I dati Istat che fissano l’inflazione media del 2025 all’1,5% confermano un’emergenza prezzi ormai strutturale: a preoccupare maggiormente è l’impennata del cosiddetto “carrello della spesa”, che a dicembre accelera drasticamente fino al +2,2%. I beni di prima necessità continuano a correre più velocemente dell’indice generale, gravando pesantemente sul potere d’acquisto delle famiglie italiane.

I rincari più critici si registrano proprio al supermercato, con aumenti record per la carne bovina (+127% rispetto al 2024), mentre riso, caffè e cioccolato segnano rialzi costanti che erodono i bilanci domestici. A questa situazione si aggiunge un’intollerabile disparità territoriale: al Sud e nelle Isole l’aumento dei prezzi è ancora più marcato, rendendo la vita quotidiana più onerosa rispetto al resto del Paese. Non va meglio sul fronte dei trasporti, dove abbiamo denunciato tariffe aeree proibitive e rincari speculativi, soprattutto in prossimità delle festività, che colpiscono duramente il diritto alla mobilità.

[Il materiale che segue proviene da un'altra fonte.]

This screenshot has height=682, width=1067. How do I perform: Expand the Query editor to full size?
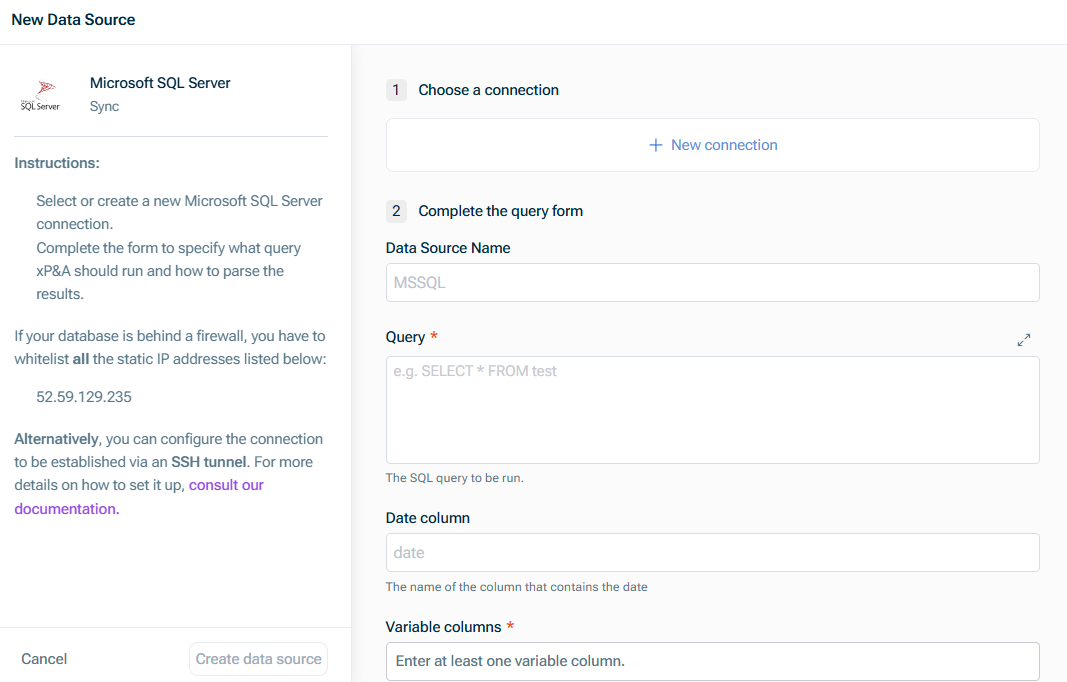point(1023,340)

Non resteremo a guardare mentre la qualità della vita e la salute dei cittadini vengono compromesse da scelte di risparmio forzate su cibo e cure,” dichiara Anna Rea, Presidente Nazionale di Adoc. I rincari su alimentari e prodotti per la cura della persona sono segnali di una speculazione che non accenna a fermarsi. Ribadiamo la necessità di interventi urgenti e riforme strutturali, dal controllo rigoroso delle filiere alla revisione della tassazione sui beni primari – questioni che non sono state minimamente prese in considerazione dalla Legge di Bilancio. Se non arriveranno risposte coraggiose contro il carovita, la mobilitazione sarà inevitabile. Senza risposte concrete, conclude Rea, siamo pronti a promuovere forme di protesta collettiva, incluso lo “Sciopero del Carrello”. Le famiglie hanno il diritto di vivere dignitosamente senza subire aumenti ingiustificati.